The Bundesbank’s economists illustrate this option using a current Federal Statistical Office projection of life expectancy (medium variant): applying the indexation described, the retirement age would rise to 69⅓ in 2070. A person entering retirement in 2070 at 69⅓ years of age has a life expectancy of 89½ (according to the projection). That person would, consequently, draw a pension for just over 20 years. That is a year longer than a person entering retirement in 2031 at 67 years of age in line with the current legal situation. That person has a life expectancy of 86 years, which equates to 19 years in retirement. An extension of people’s working life also raises the question of health. On this subject, the Monthly Report points to various studies according to which rising life expectancy generally also means better health in old age. At the same time, the authors stress that this is not always the case and that adequate protection in the form of a pension for reduced earning capacity is therefore important and necessary. 

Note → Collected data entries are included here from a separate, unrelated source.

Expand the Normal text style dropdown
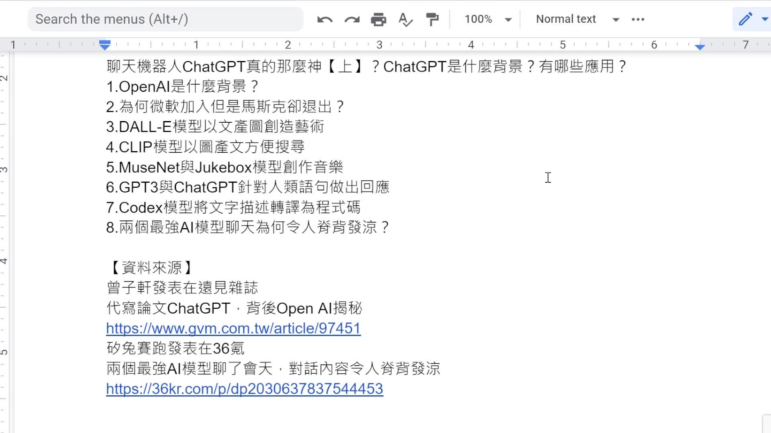Viewport: 771px width, 433px height. click(x=616, y=19)
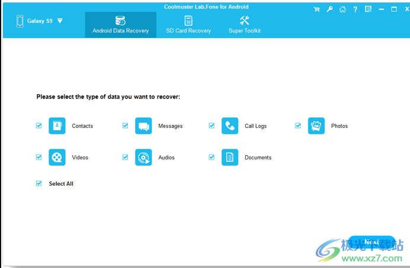
Task: Open help with the question mark icon
Action: 355,9
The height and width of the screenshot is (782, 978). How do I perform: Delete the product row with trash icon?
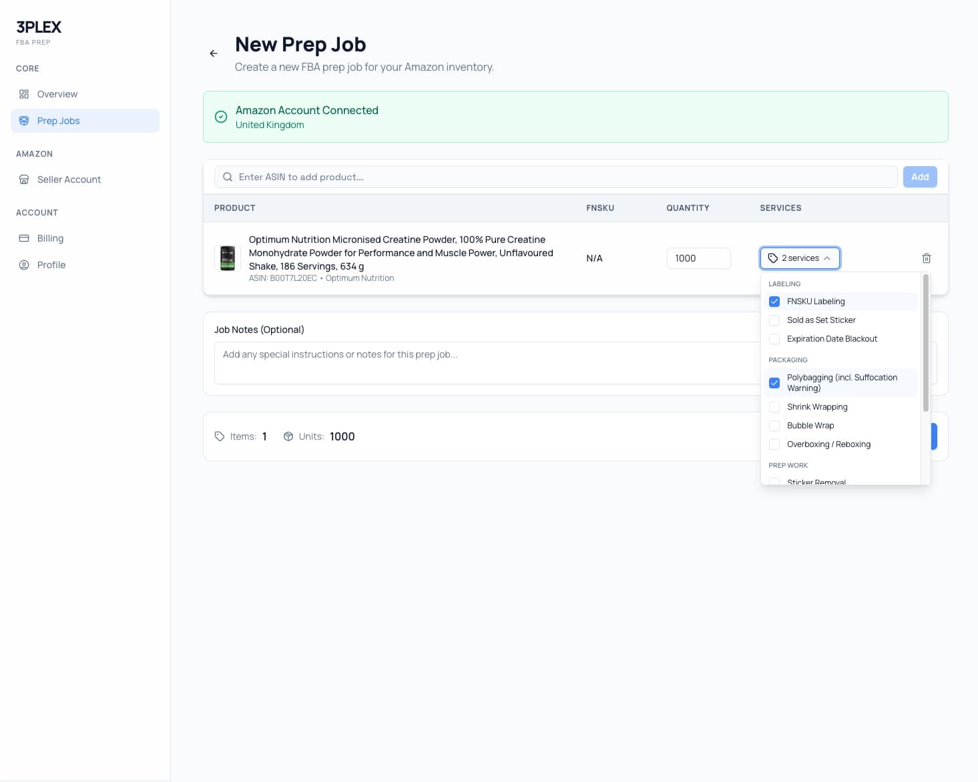click(x=926, y=258)
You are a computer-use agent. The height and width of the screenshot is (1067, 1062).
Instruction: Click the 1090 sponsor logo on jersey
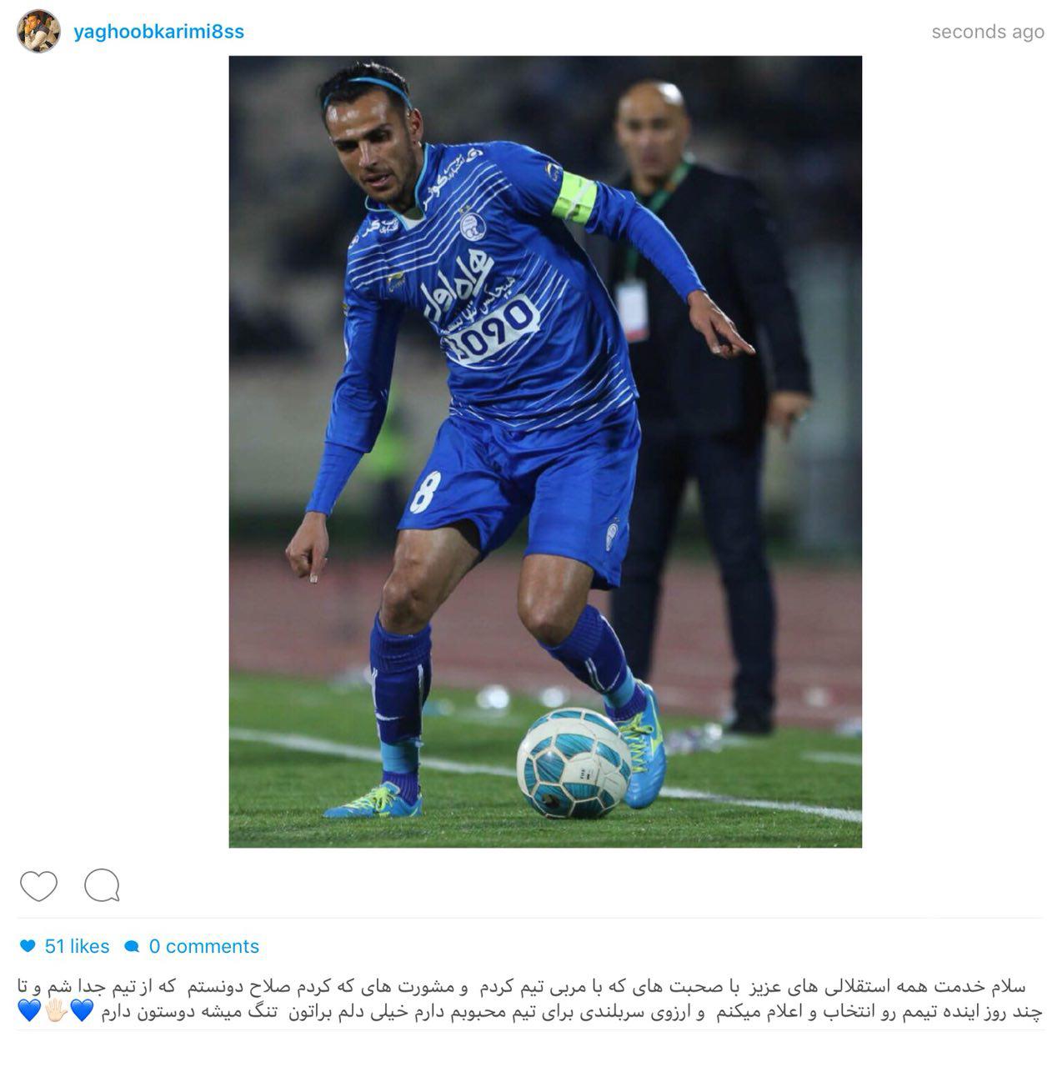click(x=492, y=329)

Adjustment pressure also from falling birth rates

The Monthly Report points out two further important aspects. First, even with the retirement age indexed in this way, there would still be adjustment pressure from the lower birth rates, which would need to be absorbed by the other variables. However, this pressure would be markedly lower. Second, with a higher retirement age it is to be assumed that persons covered by the statutory pension insurance scheme would work longer. It would therefore be logical for the greater number of contribution years to be factored into the standard recognised level of provision. In 2031, for example, the number of contribution years would no longer stand at 45, as is currently the case, but at 47, because by then the retirement age will have risen from 65 to 67. The pension level would thus show a link between longer periods of employment and higher pensions. 

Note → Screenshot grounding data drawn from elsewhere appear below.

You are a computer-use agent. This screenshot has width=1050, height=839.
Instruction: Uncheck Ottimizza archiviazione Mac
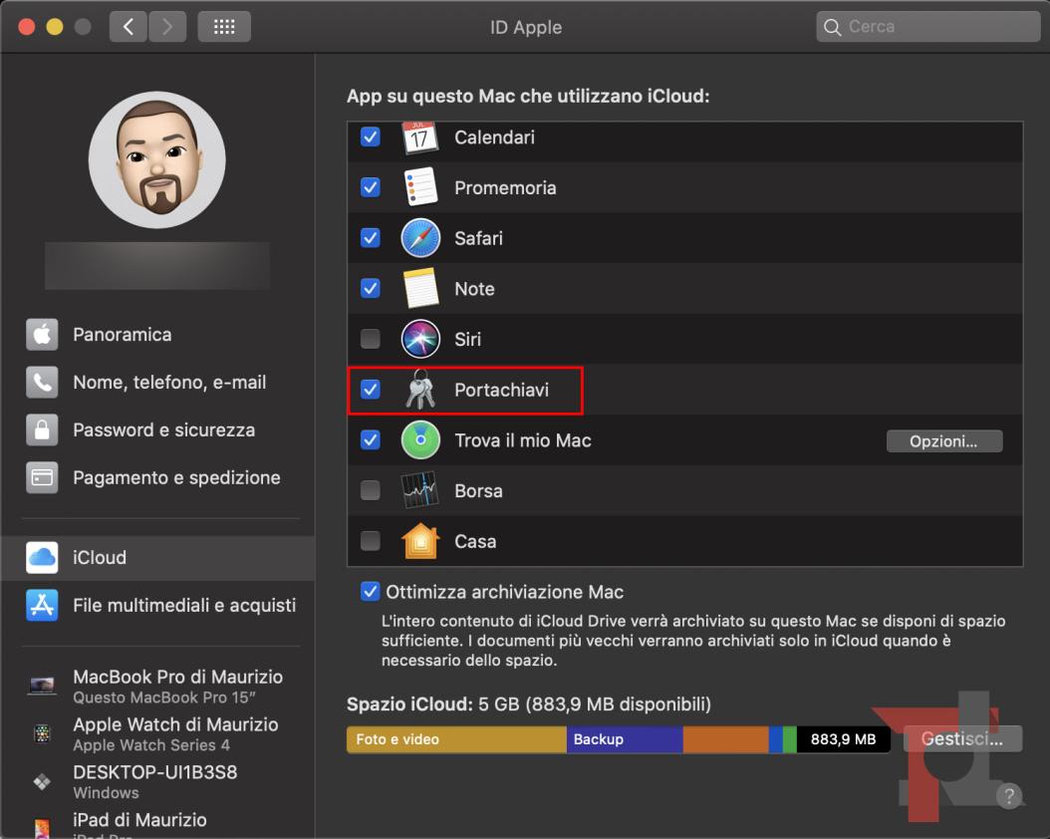371,592

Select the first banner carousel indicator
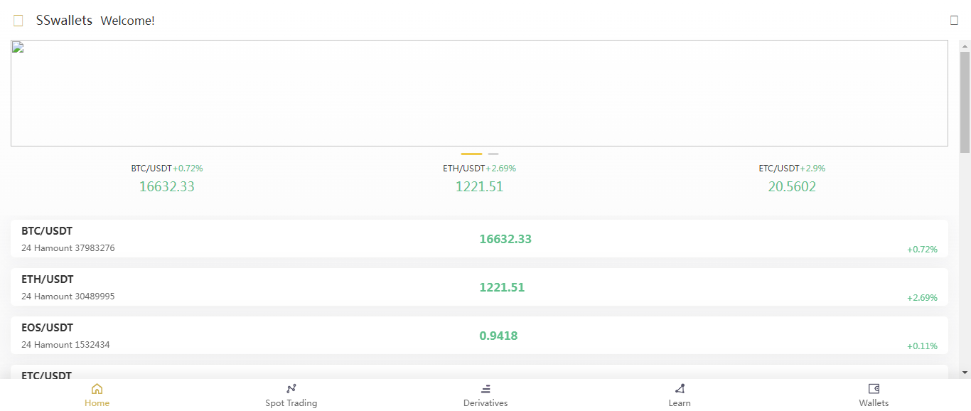coord(471,154)
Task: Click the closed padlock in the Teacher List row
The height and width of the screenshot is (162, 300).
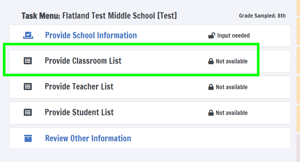Action: (x=211, y=87)
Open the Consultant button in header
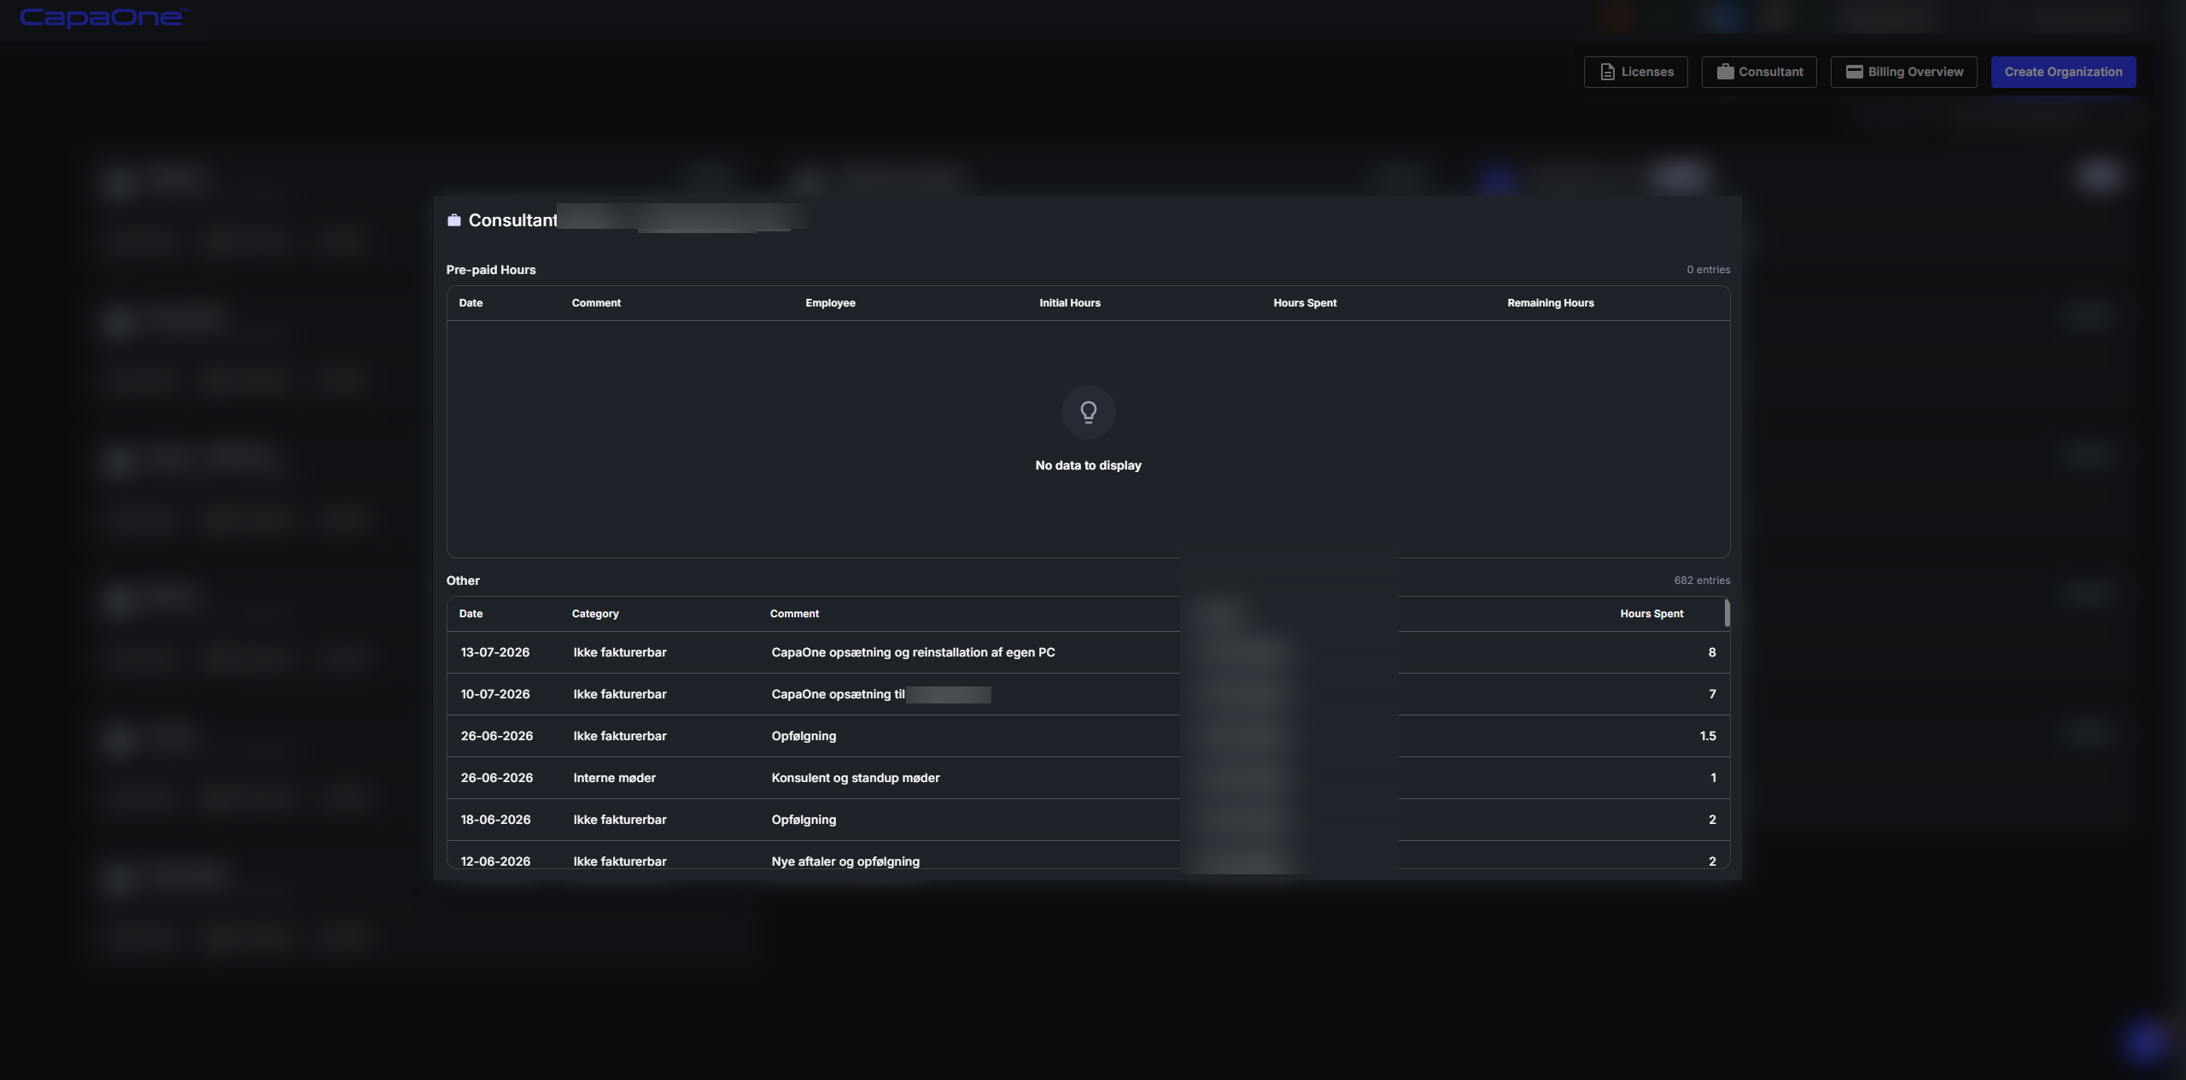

Any floors in the level of provision would entail additional years of employment and a rising contributions burden

Finally, the article discusses possible floors in the level of pension provision. Acceptance of the pension insurance scheme often hinges on whether the level of provision is considered adequate. Therefore, consideration is being given to floors in the level of pension benefits that would ensure it does not fall below a certain minimum level. Here, too, it would be logical for the pension level to take account of the greater number of contribution years in line with the increase in the retirement age. As the Bundesbank’s economists note, an integral part of a reliable outlook is also that the resulting financial burdens appear sustainable. As they point out, even without an additional floor as support, such burdens are likely to increase considerably both for pension contributors, as well as for the central government budget.

The Federal Government has announced that it is planning a major reform of the statutory pension insurance scheme half way through the next decade and has set up a commission to draft reform proposals by March 2020. The Bundesbank’s experts believe that these political decisions will have far-reaching implications for public finances and people covered by the statutory health insurance scheme. It is crucial, they stress, for the development of the pension insurance scheme to be viewed over the long term, in spite of all the associated uncertainty, and for the financial burdens of reform decisions to be disclosed. The existing official projections end in 2032.

One of the Bundesbank’s tasks is to advise the Federal Government on economic policy matters. In this context, it regularly analyses and comments on short-term, medium-term and long-term developments in public finances – including the statutory pension insurance scheme. The Bundesbank publishes a comprehensive report on the financial development of the statutory pension insurance scheme roughly every ten years. The Bundesbank is also represented in the Social Advisory Council, which advises the Federal Government on issues relating, in particular, to the pension insurance scheme.